Fallbacks come in several flavors depending on the task. You might fall back to a smaller or alternative model that is more likely to be available. You might serve a cached or default response if one fits. You might degrade gracefully to a non-AI path — a simple rule, a manual option, a "try again later" message that preserves the user's input so nothing is lost. The right fallback depends on the feature, but every AI feature should have one. The question to answer before launch is: when the model cannot respond at all, what does the user see? "An error page" is not an acceptable answer for anything important.
Validate the output, not just the call
A successful call is not a successful result. The model can return text that is empty, off-topic, or — most commonly painful — not in the structure your code expects. If you asked for JSON and parse the response assuming it is valid, a malformed output crashes your code just as surely as a network error. Treat the model's output as untrusted input and validate it before you rely on it.
After a call, check that the output meets your requirements: it parses, it has the required fields, it is within expected bounds. When validation fails, you have options. You can retry the call, sometimes with a clarifying instruction that points out what was wrong. You can attempt a tolerant repair for minor issues. Or you can fall back. What you should not do is pass unvalidated model output directly into code that assumes it is well-formed. The model is a probabilistic component; defensive validation is how you make a probabilistic component safe to build on.
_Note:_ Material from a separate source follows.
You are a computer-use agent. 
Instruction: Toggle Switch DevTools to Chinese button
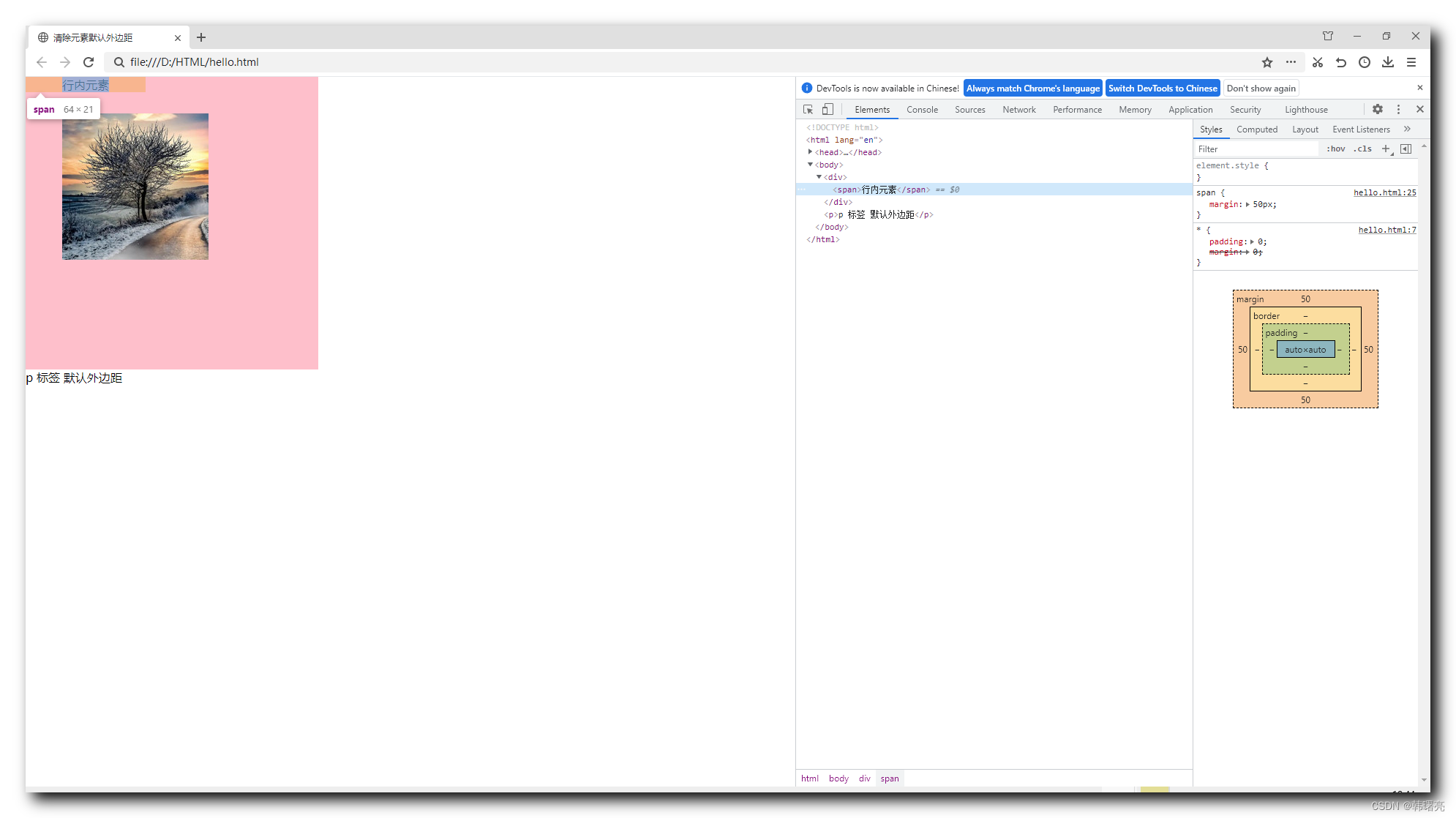pos(1163,88)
Make failures visible and observable
You cannot fix failures you never see. Log errors with enough context to understand them — the type of failure, the input that triggered it, how many retries it took, whether the fallback fired. Watching the rates of timeouts, rate limits, and validation failures tells you when something is degrading before users complain. A sudden spike in timeouts might mean a provider issue; a steady stream of validation failures might mean your prompt drifted or inputs changed.
Surface errors to users honestly but gently. A clear, calm message that something went wrong and their input is safe beats a cryptic stack trace or a silent empty response. Internally, make sure failures are loud in your monitoring even when they are quiet for the user. The combination — graceful to the user, visible to you — is what lets you keep a feature reliable over time instead of discovering its weak points through complaints.
The takeaway
Reliability is built on the unhappy paths. Classify the failure you are facing — transient, rate-limited, timeout, malformed, or bad output — because each needs a different response. Retry the retryable with exponential backoff and jitter, fail fast on the rest, and put an explicit timeout on every call so one slow request cannot stall your system. Decide in advance what happens when the model is unavailable, and give every feature a real fallback. Validate the output as untrusted input before relying on it, and keep failures visible in your monitoring. Handle these well and your feature stays useful even on the days the model does not cooperate.